The bull market rally after the 2008 financial crisis has unquestionably been one of the longest and most powerful stock market rallies in history. But just how long and how powerful the bull market has been is somewhat open to interpretation.
What's A Bull Market?
The traditional definition of a bull market is a rally in the S&P 500 of at least 20 percent that continues until the first 20-percent decline. By one interpretation of that definition, the market rally that began in March 2009 is approaching uncharted territory in terms of duration. Barring a cataclysmic event, the current bull market will eclipse the 1990s bull market as the longest in history on Wednesday, Aug. 22 when it reaches 3,453 days.
Yet some experts argue that the 1990s rally that culminated with the bursting of the dot-com bubble was actually much longer in duration than today's bull run.
A Matter Of Interpretation
The controversy lies with the classification of a 19.9-percent drop in the S&P 500 way back in 1990. A majority of market experts seem to see the bottom of this drop as the beginning of the 1990s bull market, but others say 19.9 percent is technically not 20 percent.
“If you round the data, you’re going to get a certain number of bull markets. If you don’t round, you’re going to get a different number,” Bespoke Investment Group co-founder Justin Waters recently told Bloomberg. “If you want to do that, that’s fine, but it’s not using the standard 20-percent definition.”
Prior to the 1990 pullback, the previous 20-percent drop in the S&P 500 occurred in 1987. Starting from 1987 lows, the 1990s bull market was 4,494 days long, more than 1,000 days longer than the current bull market.

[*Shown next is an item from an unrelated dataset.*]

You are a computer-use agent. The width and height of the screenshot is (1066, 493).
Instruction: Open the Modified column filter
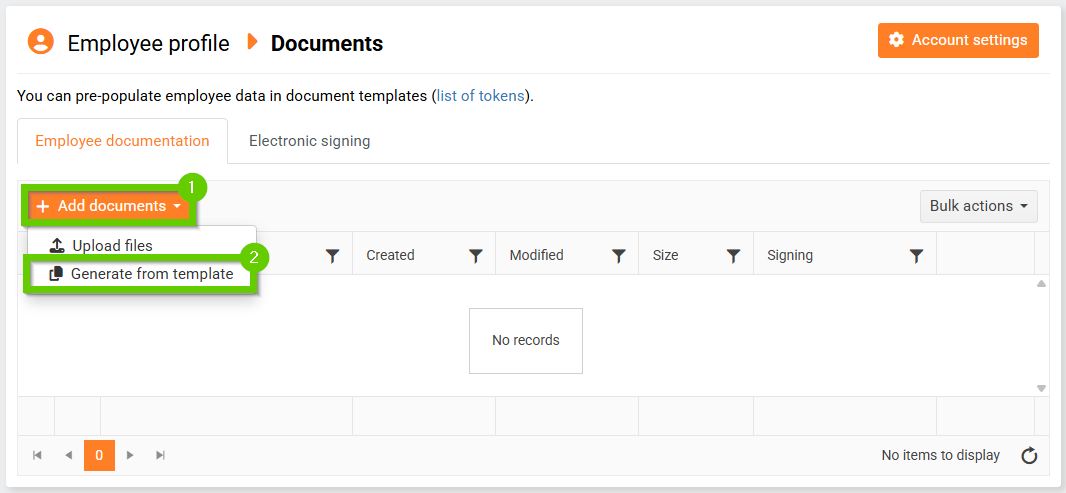click(x=619, y=256)
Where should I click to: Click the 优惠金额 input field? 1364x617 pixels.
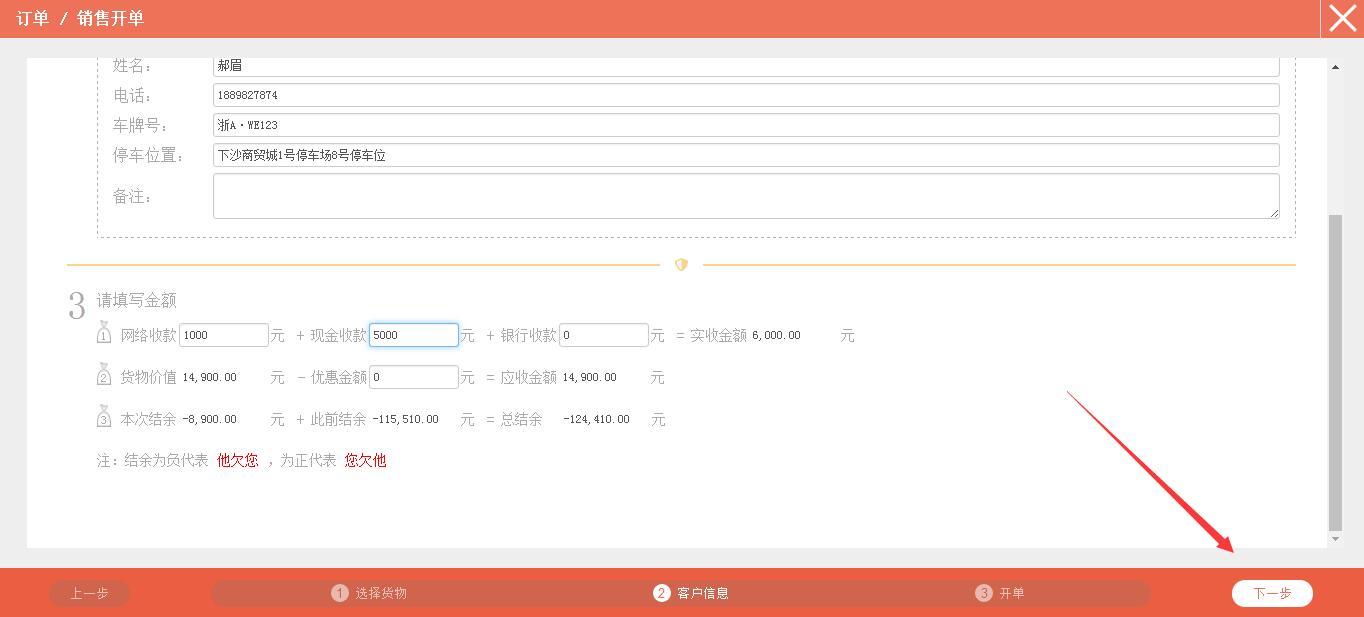point(414,377)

Intraday Versus Closing Price
Some experts call into question the length of the present day bull market as well.
“From April through October 2011, the S&P 500 fell 21.6 percent intraday,” Michael Batnick, Ritholtz Wealth Management's director of research, recently said. “However, on a closing basis, it fell just 19.4 percent, so an official bear market didn’t make the record books.”
Counting from October 2011 instead of March 2009 would shave more than two years off today’s bull market.
What Really Matters
At the end of the day, the 20-percent threshold and how it’s applied are as objective and arbitrary as any other technical levels in the market. Technical traders know that support and resistance levels are more of an art than a science, and splitting hairs over fractions of a point is a matter of personal opinion.
For most investors, the health of the bull market is much more important than precisely measuring its duration and its historical context. LPL Research Chief Investment Strategist John Lynch said earlier this month that it’s full steam ahead for now.
“Although we see several potential stumbling blocks, we continue to believe this economy and stock market rally have plenty of fuel left in the tank,” Lynch said.
The SPDR S&P 500 ETF Trust SPY is up another 7.4 percent so far in 2018, and the S&P 500 is now up 323.6 percent from its low on March 9, 2009.